Aircraft Import Policy Attacked
"The Press” Special Service AUCKLAND, March 29
The aviation industry in New Zealand could suffer seriously from a shortage of trained pilots if Government policy on the importation of training aircraft was not amended, said the chairman of the Royal New Zealand
Aero Club instructors’ council, Mr B. N. Gault. The Aviation Industry Association recently expressed alarm at the present policy of granting replacement Licences only for tapdressing aircraft which had been written off.
Mr Gault said this was only one aspect of the aviation scene.
“Even more basic is the need for a constant flow of trained pilots into all branches of the industry. With the general expansion of New Zealand aviation the demand for pilots has increased enormously,” he said.
Aero clubs and flying schools, often associated with the clubs, were the only sources of supply of such pilots, said Mr Gault.

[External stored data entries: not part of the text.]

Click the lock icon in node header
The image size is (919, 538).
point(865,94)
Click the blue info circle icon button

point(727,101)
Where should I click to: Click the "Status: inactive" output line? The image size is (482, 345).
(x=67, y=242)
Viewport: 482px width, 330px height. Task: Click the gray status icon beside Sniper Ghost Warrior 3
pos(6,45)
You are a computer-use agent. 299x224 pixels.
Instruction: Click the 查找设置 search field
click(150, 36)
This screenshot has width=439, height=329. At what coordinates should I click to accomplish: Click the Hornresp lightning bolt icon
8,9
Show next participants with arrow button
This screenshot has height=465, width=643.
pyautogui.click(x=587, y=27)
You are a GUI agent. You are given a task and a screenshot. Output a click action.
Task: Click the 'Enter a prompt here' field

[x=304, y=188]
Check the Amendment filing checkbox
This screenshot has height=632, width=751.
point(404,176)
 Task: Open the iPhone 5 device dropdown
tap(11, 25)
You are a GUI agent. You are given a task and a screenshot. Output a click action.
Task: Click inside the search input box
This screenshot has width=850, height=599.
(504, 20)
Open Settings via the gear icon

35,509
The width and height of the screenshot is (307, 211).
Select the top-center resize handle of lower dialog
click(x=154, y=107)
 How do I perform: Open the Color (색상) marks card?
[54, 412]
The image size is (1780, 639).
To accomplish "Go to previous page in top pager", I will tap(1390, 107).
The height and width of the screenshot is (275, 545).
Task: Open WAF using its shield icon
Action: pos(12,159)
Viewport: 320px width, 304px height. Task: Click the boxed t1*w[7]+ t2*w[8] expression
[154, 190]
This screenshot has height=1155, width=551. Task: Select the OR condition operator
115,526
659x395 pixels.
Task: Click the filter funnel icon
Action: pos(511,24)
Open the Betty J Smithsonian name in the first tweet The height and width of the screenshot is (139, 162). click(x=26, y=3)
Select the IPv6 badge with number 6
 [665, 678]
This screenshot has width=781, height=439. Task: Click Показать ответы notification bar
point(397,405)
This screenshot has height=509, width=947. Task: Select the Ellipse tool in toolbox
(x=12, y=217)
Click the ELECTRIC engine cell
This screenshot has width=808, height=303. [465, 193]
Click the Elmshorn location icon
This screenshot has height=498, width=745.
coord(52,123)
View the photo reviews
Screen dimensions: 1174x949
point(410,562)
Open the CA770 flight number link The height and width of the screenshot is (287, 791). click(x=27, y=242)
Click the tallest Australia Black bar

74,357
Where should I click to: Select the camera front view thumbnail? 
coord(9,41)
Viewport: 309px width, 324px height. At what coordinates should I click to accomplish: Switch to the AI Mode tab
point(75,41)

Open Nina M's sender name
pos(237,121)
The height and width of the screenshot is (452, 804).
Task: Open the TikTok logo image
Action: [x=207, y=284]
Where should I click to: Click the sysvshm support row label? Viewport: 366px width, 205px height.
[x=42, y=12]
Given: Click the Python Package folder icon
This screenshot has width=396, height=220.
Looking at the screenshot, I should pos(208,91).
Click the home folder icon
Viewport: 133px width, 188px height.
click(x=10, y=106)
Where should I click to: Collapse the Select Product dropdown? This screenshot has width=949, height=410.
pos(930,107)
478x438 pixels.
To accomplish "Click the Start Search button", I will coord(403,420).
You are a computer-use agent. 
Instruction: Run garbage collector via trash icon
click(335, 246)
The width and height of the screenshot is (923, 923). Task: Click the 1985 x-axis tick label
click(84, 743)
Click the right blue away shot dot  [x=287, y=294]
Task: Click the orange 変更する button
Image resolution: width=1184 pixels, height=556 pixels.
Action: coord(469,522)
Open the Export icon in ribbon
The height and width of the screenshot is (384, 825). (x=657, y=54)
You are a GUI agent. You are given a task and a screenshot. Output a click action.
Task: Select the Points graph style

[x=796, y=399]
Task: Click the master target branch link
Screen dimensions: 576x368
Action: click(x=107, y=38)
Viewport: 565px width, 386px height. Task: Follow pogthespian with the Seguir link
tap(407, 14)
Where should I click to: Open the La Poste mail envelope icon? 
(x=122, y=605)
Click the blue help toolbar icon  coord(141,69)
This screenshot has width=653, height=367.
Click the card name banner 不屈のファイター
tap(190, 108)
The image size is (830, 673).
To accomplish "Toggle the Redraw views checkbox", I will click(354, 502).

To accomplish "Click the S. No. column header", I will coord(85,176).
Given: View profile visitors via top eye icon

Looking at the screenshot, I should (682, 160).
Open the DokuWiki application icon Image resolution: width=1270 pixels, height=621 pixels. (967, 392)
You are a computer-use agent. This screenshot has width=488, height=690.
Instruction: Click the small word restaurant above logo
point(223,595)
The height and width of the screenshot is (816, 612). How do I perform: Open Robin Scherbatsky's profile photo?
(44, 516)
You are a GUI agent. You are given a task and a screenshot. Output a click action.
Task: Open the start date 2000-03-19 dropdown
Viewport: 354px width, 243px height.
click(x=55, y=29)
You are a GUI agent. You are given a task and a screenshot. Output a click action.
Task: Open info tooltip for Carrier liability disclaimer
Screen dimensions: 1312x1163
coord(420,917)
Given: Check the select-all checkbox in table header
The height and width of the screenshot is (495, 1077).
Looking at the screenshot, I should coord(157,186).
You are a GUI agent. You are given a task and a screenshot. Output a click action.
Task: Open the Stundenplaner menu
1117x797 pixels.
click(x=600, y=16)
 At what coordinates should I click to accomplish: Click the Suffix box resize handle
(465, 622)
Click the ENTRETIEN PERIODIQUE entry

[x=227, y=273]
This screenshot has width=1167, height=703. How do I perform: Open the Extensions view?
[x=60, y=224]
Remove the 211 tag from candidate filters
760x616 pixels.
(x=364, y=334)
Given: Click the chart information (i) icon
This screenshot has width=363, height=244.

It was essential that aircraft capable of providing comprehensive training be available to the clubs, but the Government seemed adamant that no additional licences could be expected. Aleady Committed He said the Auckland Aero Club had been advised by the Minister of Customs (Mr Shelton) that funds allotted for buying planes this licensing period were already committed.
Another club had ascertained that £600,000 had been set aside for the year and had been spent in five months.
The Statistics Department, however, had said that the five gliders and 44 planes imported during the same period had, with spares, amounted to £453,712. If this was so, asked Mr Gault, where had the remaining £148,300 gone. The Auckland club needed additional aircraft for a training course beginning next month. Other clubs and flying schools were in a similar position. Pupil pilots paid their own way and with insufficient aircraft flying experience took longer and brought an additional financial burden. Agriculture “Harmed”
Agricultural production is being lost because of the Government’s import licensing policy, says the latest issue of “Avinews,” the official journal of the Aviation Industry Association.
The effect of the policy is to hold back one of the services to agriculture, the journal says. Although there have been assurances on the availability of spares to avoid the grounding of aircraft, the same cannot be said for replacement aircraft, let alone growth requirements. “Reduced to its essentials, it appears that the present policy will permit the granting of an import licence for an agricultural aircraft as an urgent necessity to replace an aircraft lost through a crash. The former practice of allowing for some reserve holdings of the major types of aircraft in order to meet this system has been, apparently, abolished and thereby our problem has been created.
“Regrettably, aircraft accidents will happen and we must face up to the outcome. Over the last five years the average number of agricultural aircraft written off from this cause is a little over eight a year. The range of variation is between five and eleven a year,” says the journal.